(Dataset entries)
━━━━━━
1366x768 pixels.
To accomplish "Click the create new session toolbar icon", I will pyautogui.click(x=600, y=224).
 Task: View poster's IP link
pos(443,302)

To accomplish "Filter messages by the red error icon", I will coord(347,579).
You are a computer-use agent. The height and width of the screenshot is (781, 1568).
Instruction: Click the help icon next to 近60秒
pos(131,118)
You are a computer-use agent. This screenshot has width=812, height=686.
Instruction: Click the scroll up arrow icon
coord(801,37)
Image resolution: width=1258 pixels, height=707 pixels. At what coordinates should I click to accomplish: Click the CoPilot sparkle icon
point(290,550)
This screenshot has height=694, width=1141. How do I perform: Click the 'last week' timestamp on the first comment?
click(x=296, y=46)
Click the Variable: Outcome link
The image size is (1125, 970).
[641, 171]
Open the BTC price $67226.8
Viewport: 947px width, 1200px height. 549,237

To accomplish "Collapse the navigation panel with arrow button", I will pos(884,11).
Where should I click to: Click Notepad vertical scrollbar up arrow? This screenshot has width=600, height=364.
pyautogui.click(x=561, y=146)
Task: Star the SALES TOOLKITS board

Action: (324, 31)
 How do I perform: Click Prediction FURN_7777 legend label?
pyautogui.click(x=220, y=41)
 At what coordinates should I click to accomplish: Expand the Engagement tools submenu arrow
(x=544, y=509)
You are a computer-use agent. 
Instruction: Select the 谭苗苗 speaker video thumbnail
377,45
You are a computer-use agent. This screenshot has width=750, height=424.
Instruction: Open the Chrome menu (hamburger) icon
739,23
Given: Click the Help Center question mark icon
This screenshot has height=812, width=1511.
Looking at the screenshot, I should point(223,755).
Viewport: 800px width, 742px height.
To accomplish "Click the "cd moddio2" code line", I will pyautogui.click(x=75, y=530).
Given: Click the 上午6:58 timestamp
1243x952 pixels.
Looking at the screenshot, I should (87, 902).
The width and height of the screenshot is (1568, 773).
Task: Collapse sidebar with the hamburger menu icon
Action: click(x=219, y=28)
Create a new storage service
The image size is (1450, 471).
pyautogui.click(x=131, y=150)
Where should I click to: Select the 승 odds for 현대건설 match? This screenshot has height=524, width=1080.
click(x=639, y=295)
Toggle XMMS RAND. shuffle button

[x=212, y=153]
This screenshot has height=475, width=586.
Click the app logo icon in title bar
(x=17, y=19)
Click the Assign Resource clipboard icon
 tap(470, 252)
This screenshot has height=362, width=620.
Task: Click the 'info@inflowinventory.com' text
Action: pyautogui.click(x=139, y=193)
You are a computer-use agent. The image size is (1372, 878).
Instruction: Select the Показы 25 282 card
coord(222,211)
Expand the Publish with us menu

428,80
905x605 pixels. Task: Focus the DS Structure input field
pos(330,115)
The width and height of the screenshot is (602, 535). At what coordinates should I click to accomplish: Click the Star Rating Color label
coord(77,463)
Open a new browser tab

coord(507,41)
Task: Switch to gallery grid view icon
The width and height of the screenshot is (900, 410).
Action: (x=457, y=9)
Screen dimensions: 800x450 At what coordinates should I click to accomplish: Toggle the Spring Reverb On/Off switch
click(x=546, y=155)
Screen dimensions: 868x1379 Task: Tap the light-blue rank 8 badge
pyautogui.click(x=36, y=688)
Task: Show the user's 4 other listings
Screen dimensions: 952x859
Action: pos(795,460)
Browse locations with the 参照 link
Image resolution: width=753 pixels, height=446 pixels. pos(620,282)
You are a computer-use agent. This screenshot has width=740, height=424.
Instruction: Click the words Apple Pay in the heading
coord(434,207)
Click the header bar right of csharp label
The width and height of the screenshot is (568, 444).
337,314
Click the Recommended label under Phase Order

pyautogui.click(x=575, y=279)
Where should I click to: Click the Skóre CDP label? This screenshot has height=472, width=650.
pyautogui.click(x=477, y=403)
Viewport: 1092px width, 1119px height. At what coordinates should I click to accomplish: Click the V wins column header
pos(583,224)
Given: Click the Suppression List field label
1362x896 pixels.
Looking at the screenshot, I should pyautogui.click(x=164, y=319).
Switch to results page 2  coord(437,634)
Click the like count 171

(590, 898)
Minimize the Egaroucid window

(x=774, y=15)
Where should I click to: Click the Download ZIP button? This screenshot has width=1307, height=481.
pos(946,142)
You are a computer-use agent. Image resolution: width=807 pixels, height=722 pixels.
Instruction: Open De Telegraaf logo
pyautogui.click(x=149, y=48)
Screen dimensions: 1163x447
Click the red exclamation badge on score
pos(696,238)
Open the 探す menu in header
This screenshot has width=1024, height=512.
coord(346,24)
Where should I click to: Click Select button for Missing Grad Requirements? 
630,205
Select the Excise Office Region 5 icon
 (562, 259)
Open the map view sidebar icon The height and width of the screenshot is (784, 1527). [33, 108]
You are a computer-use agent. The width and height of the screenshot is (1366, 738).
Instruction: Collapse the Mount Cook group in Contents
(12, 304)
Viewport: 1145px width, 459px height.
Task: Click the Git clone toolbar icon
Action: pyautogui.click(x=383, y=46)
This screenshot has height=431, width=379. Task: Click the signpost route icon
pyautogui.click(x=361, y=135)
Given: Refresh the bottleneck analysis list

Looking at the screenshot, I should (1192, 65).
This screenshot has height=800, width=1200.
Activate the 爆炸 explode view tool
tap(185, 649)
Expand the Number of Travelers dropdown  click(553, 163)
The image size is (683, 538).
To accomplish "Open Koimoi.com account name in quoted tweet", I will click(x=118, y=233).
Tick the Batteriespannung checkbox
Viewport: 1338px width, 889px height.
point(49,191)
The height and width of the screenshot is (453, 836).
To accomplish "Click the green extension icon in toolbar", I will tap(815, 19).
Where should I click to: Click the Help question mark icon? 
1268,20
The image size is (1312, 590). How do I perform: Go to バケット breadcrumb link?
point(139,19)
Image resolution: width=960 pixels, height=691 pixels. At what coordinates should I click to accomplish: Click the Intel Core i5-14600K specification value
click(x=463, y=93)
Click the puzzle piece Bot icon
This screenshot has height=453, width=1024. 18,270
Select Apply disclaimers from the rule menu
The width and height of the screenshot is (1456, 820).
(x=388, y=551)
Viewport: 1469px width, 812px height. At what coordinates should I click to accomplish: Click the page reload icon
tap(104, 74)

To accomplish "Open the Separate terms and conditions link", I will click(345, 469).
━━━━━━
* **Work request**
Copy, from the data above, every line where the word "agent" appears.

* **Solution to this problem**
You are a computer-use agent. The height and width of the screenshot is (781, 1568).
You are a computer-use agent. This screenshot has width=812, height=686.
You are a computer-use agent. 
You are a computer-use agent. This screenshot has width=750, height=424.
You are a computer-use agent. The image size is (1372, 878).
You are a computer-use agent. This screenshot has width=740, height=424.
You are a computer-use agent. Image resolution: width=807 pixels, height=722 pixels.
You are a computer-use agent. The width and height of the screenshot is (1366, 738).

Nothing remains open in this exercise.